UK scientists to tackle increasing problems caused by space junk

Written by: Tom Austin-Morgan | Published:

Scientists at the UK’s Defence Science and Technology Laboratory (Dstl) are leading an innovative experiment to tackle the growing problem of space junk.

Hundreds of thousands of manmade objects orbit the Earth, but fewer than 5,000 are operational satellites. The most congested area sits within 2000km of the Earth’s surface, known as low Earth orbit (LEO), where collisions can cause further debris. If this problem is not addressed, space junk threatens to make space exploration and satellite launches impossible. It also poses a hazard to existing satellites, which make an important contribution to the UK’s military capability.

To tackle this problem, the Inter-Agency Space Debris Coordination Committee (IADC) has proposed that all LEO satellites should be de-orbited within 25 years.

However, the traditional de-orbiting rocket method is expensive. As part of a large collaboration with industry, government and academia, Dstl space scientists are leading in exploring alternative methods.

The Daedalus experiment – part of the Space Situational Awareness Project in Dstl’s Space Programme – is exploring the effect on satellites of so-called Icarus ‘de-orbit sails’, made of 25 micrometre-thick aluminium-coated Kapton, a high heat-resistant polyimide film. When deployed, the sail increases drag, causing a controlled descent into the Earth’s atmosphere where the satellite will burn up.

Sean Murphy, a principal scientist in Dstl’s Space Programme, said: “It’s vitally important that we remove satellites that have reached end of life so they don’t remain in orbit as pieces of space junk.”

The first Daedalus trial has just started. A Canadian satellite, known as CanX-7, deployed its de-orbiting sail in early May 2017 and is expected to burn up in the Earth’s atmosphere in around two years’ time.

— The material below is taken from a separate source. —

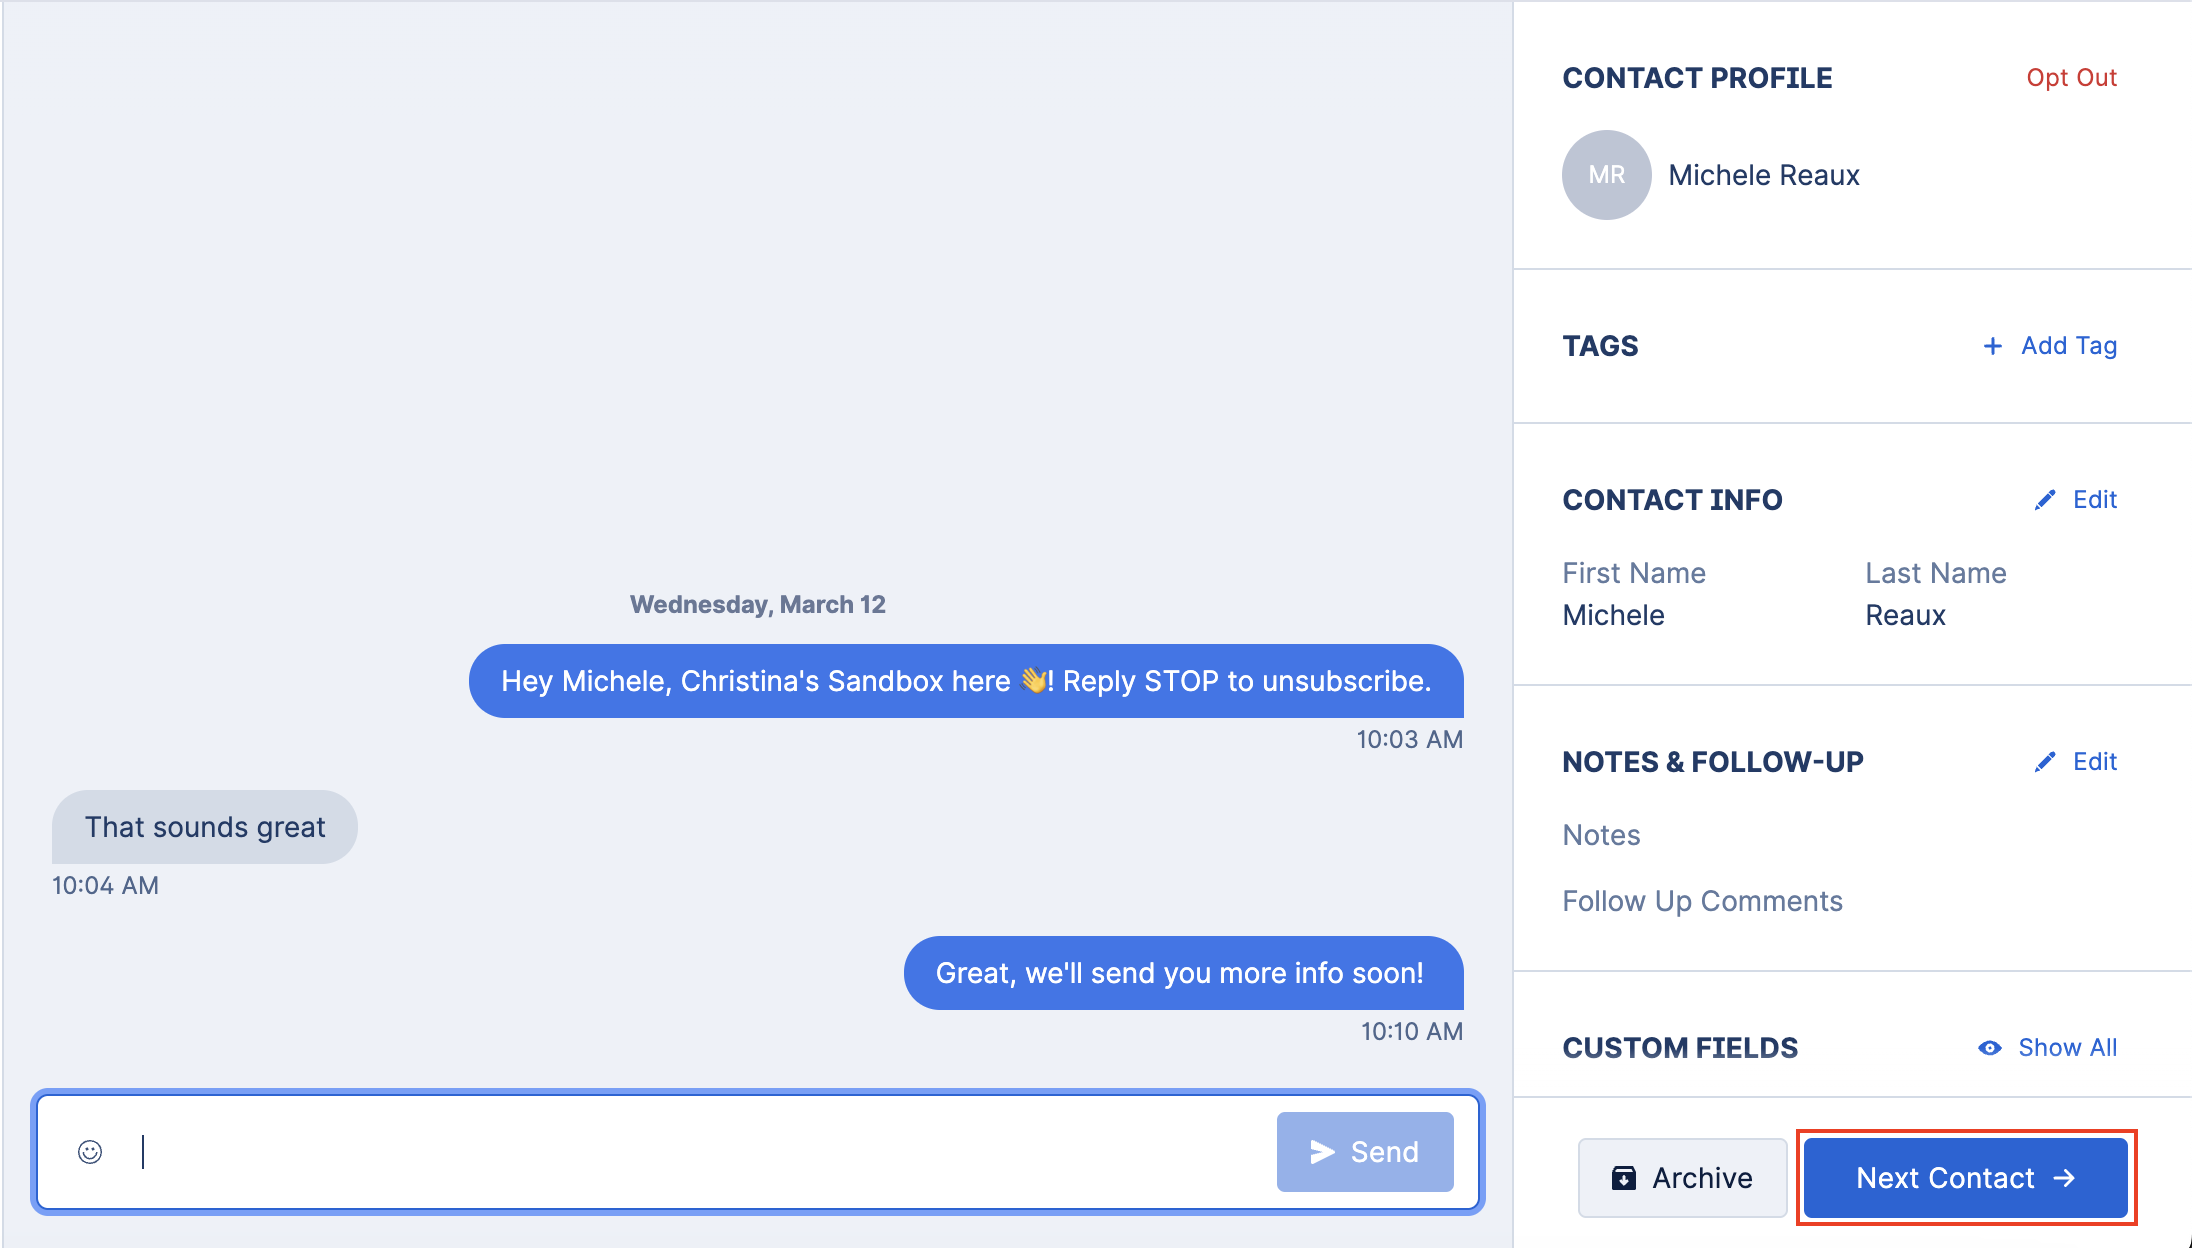Go to the Next Contact
Viewport: 2192px width, 1248px height.
point(1965,1178)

Two other satellites have been fitted with Icarus de-orbit sails created by Cranfield University and are expected to start their descents later this year.

The experiment results will help to characterise changes in the brightness of the satellite caused by the sail deployment, quantify the drag increase that is due to the de-orbit sail, and critically compare different orbital dynamics models.